QUESTIONS:
A: In the article on India's manufacturing sector, which company said it is "closely monitoring the evolving geopolitical situation"?
B: In the article on India's manufacturing sector, swap "wait-and-watch" for "wait-and-see" and write out the passage starting with "India’s manufacturing sector" and going on through "the volatile corridor.".

EXCERPT PROVIDED:
*** Begin section ***
India’s manufacturing sector has moved into a cautious “wait-and-watch” mode as the escalating war involving Iran threatens to disrupt critical shipping routes and energy supplies linked to the Gulf region. Automakers, electronics manufacturers and consumer goods exporters are urgently assessing their exposure to supply chains that pass through the volatile corridor.
Industry executives say the conflict has already begun affecting trade flows, with exporters reporting shipment delays, halted consignments and rising logistics costs. War-risk surcharges imposed by shipping companies have sharply increased freight expenses, wiping out margins for several export-oriented manufacturers.
Automobile and two-wheeler makers have issued advisories to their supplier networks, asking vendors to map dependencies on raw materials and components routed through Gulf ports. Key inputs under scrutiny include aluminium alloys, copper, petrochemical derivatives, PVC resins, lubricants, adhesives and electronic components.
Major automakers including Tata Motors, Mahindra & Mahindra, Maruti Suzuki, Hero MotoCorp, Hyundai Motor India and Toyota Kirloskar Motor have not commented publicly on the situation. However, Kia India said it is “closely monitoring the evolving geopolitical situation” and remains in constant communication with its suppliers.
*** End section ***
SUPPLIED ENTRIES:
*** Begin section ***
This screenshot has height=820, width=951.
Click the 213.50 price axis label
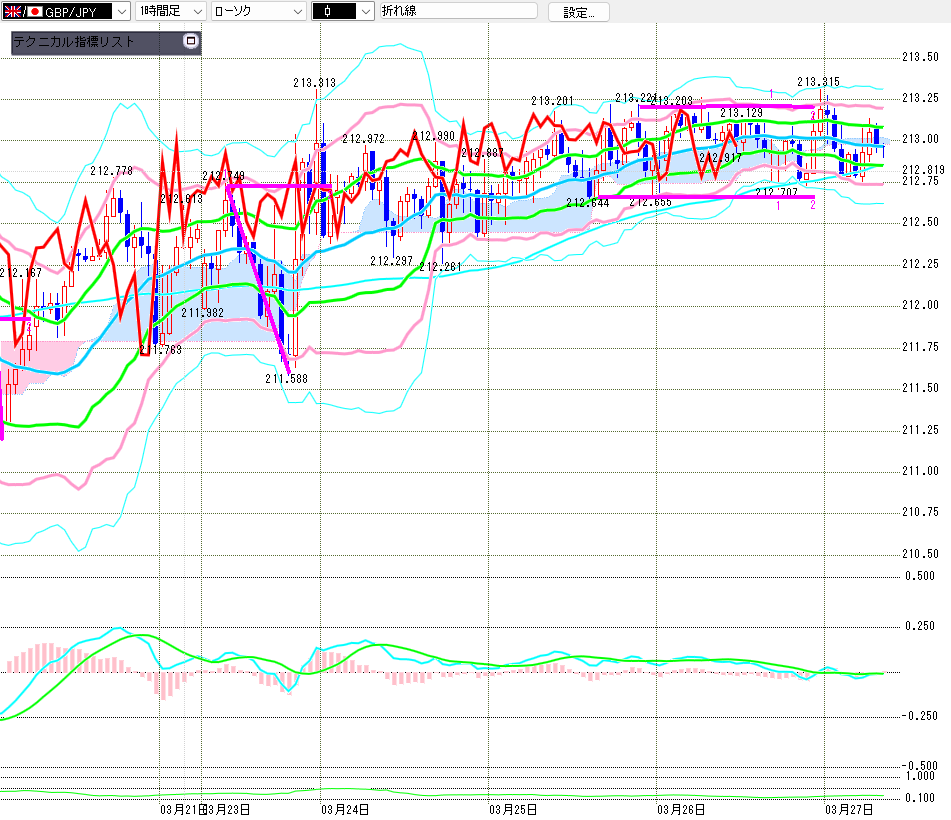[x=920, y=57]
*** End section ***
*** Begin section ***
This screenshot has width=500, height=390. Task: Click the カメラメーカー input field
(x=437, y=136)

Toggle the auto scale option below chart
*** End section ***
*** Begin section ***
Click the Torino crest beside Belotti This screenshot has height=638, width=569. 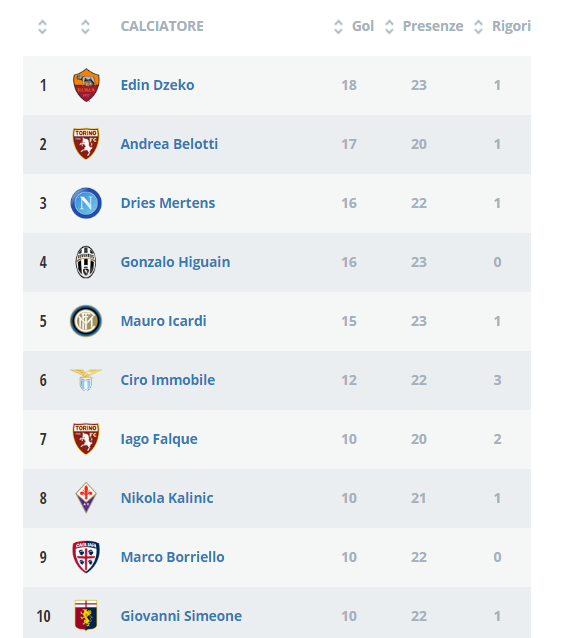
*** End section ***
PER-TASK OUTPUTS:
A: Kia India

B:
India’s manufacturing sector has moved into a cautious “wait-and-see” mode as the escalating war involving Iran threatens to disrupt critical shipping routes and energy supplies linked to the Gulf region. Automakers, electronics manufacturers and consumer goods exporters are urgently assessing their exposure to supply chains that pass through the volatile corridor.